The National Transit Map is a nationwide catalog of fixed-guideway and fixed-route transit service in America that is gleaned from publically available information. A geospatial database is included that can be used to display transit agencies’ stops, routes, and schedules for the purpose of supporting research, analysis, and planning.
The initial National Transit Map, released in August 2016, consists of data submitted to the Bureau of Transportation Statistics (BTS) in response to a March 2016 request for the data. Data from 270 transit agencies provided information on over 398,000 stops and stations and almost 10,000 routes. Development of the National Transit Map is a continuing process.
The national, openly available map of fixed-guideway and fixed-route transit service in America will allow the U.S. Department of Transportation (DOT) to demonstrate the importance and role of transit in American society and to identify and address gaps in access to public transportation. It will also support research, planning and analysis on the benefits of transit, such as the economic impacts of transit on a community’s economic development, or on reducing poverty in low-income neighborhoods.
The National Transit Map includes:
- National Transit Layer—national data feeds that provide open, machine spatial and tabular data about the nation’s transit systems stops, routes, and schedules.
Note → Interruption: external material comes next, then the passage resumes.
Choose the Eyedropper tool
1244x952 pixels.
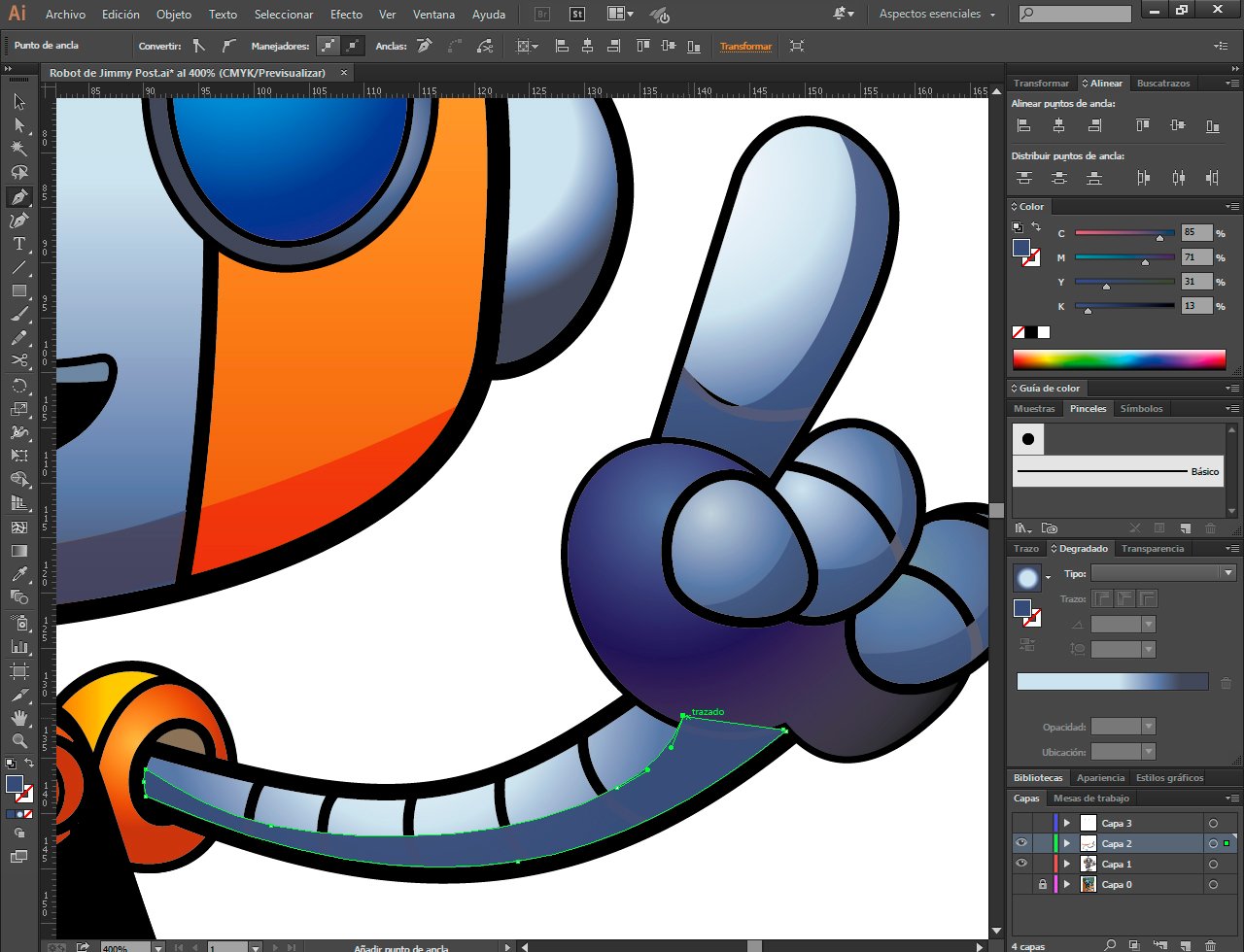pyautogui.click(x=18, y=575)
- National Participation Map—showing which agencies have volunteered to take part in the National Transit Map.
- Interactive Mapping Apps—providing tools such as calculators for determining distances from transit stops, trip frequency, and time-of-day coverage.
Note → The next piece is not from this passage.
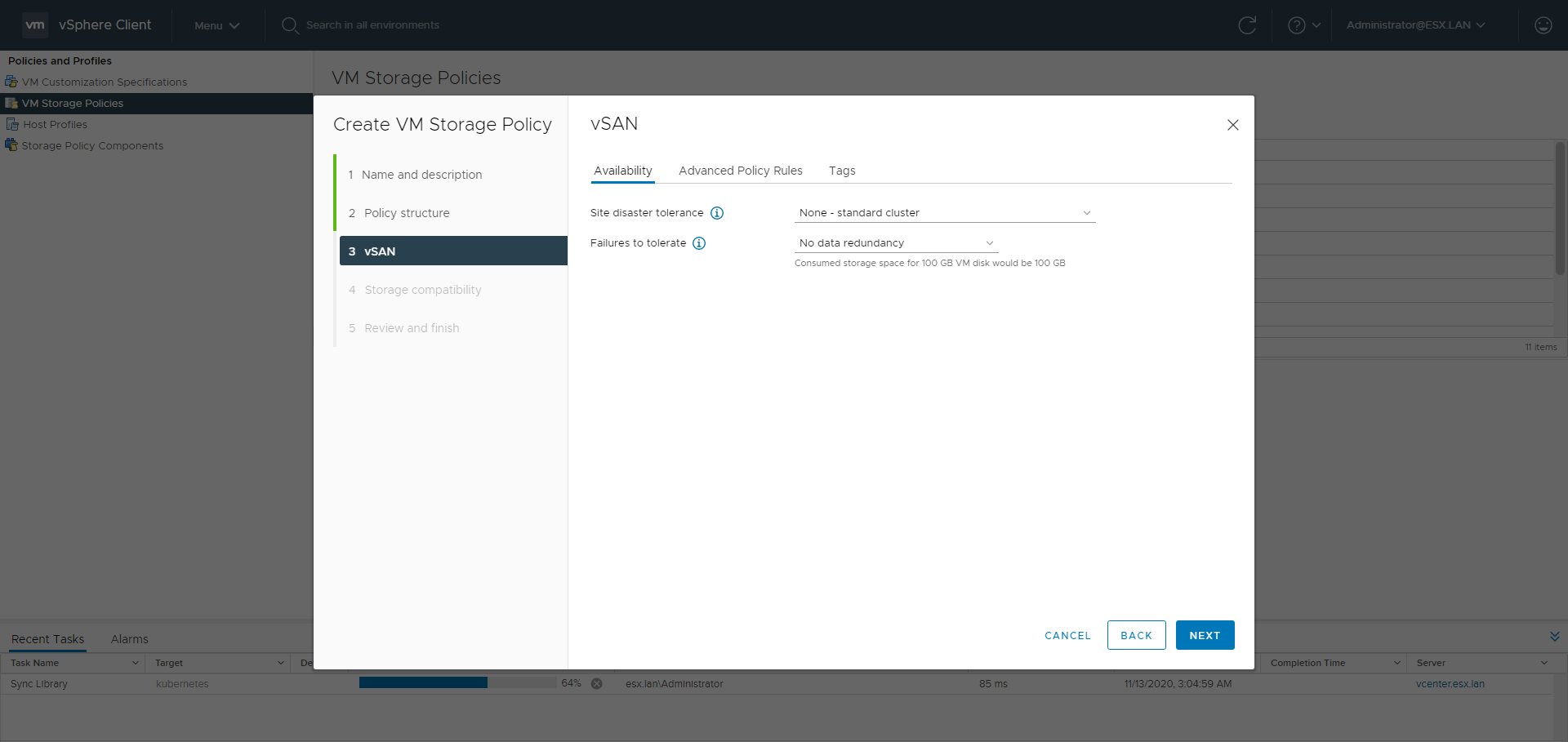Open Site disaster tolerance dropdown
1568x742 pixels.
(x=944, y=213)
The National Transit Map will be a National Geospatial Data Asset (NGDA) within the National Transportation Atlas Database (NTAD), a set of nationwide geographic databases of transportation facilities, networks, and associated infrastructure. It will be a substantial update to the previous transit-focused map, which was released in 2004 and only included the location of fixed-guideway transit.
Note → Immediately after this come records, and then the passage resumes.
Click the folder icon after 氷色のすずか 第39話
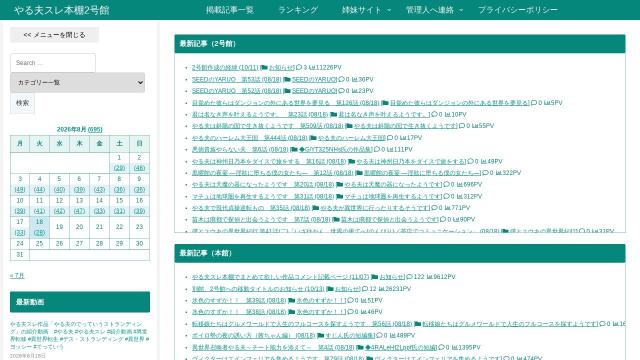tap(291, 300)
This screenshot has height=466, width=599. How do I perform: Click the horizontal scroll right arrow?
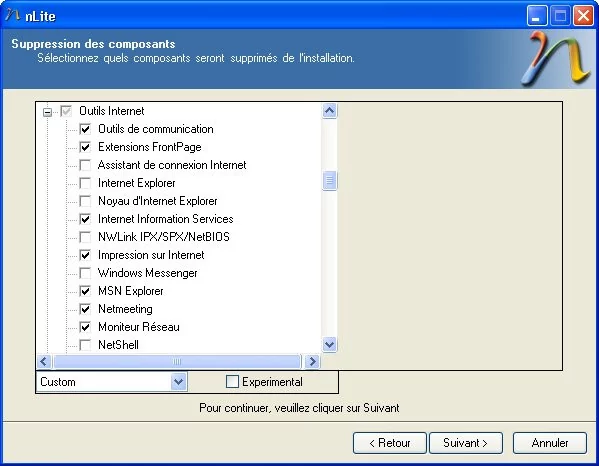[x=312, y=361]
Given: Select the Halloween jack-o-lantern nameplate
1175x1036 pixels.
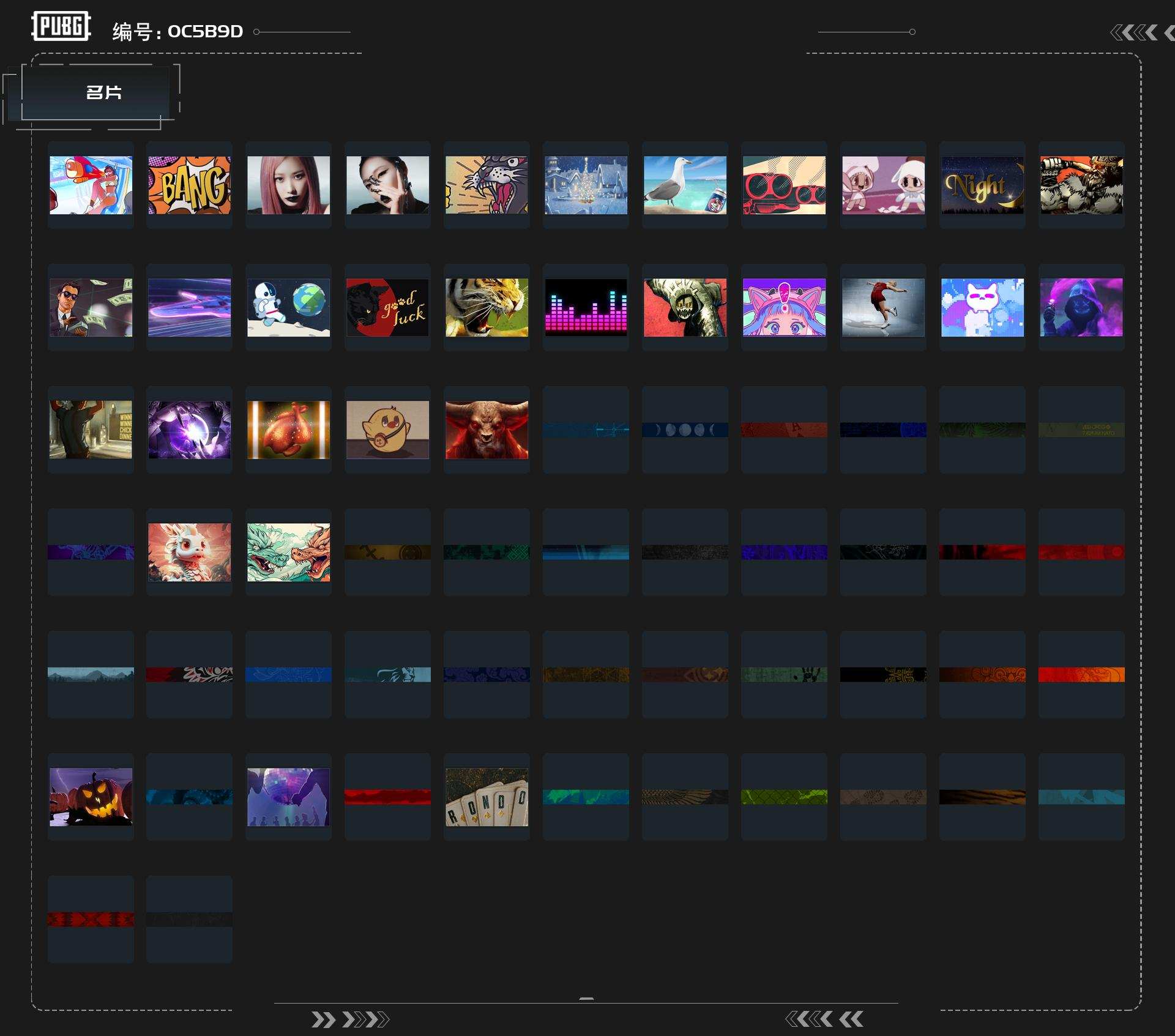Looking at the screenshot, I should [x=91, y=797].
The intent of the National Transit Map is to support research, analysis, and planning. It is not intended to replace existing customer services available through transit agency websites and commercial trip planning service providers.
The National Transit Map combines voluntarily provided General Transit Feed Specification (GTFS) data for both fixed-guideway and fixed-route service. GTFS describes a transit agency’s scheduled operations by collecting data on stops, routes, and scheduled service for both fixed-guideway and fixed-route service. (GTFS data is not real-time (RT), but it has a real-time counterpart: GTFS-RT.)
Almost all of the largest transit agencies already collect and make GTFS data available—either publicly through their website or directly to private companies. Despite the increasing use of GTFS data, there is currently no national transit map that transit agencies, advocates, and researchers can use to see the extent of the U.S. transit system.
A number of entities have aggregated portions of the nation’s GTFS data. Members of the transit community led the way in developing and hosting a number of GTFS websites, but the level of resources required to be comprehensive and fully sustainable over time can be challenging. Until the National Transit Map, one factor contributing to these gaps was the variety of restrictive terms that some transit agencies set on the use of their data. Until now, if the public, planning agencies, researchers, or government agencies wanted to access this information for analytical purposes, they had to request the data from individual agencies on a case-by-case basis.
This schedule data provides significant value to transit customers, transportation planners, researchers, and other stakeholders. For example, GTFS data is used in the location affordability portal developed by the Department of Housing and Urban Development and DOT to examine the combined costs of housing and transportation across the country. GTFS is also used by researchers conducting connectivity analysis, such as the University of Minnesota Accessibility Observatory.
The DOT received significant feedback from the transportation data user and research community, which was asking for this sort of data set to be made available for research and data analysis purposes.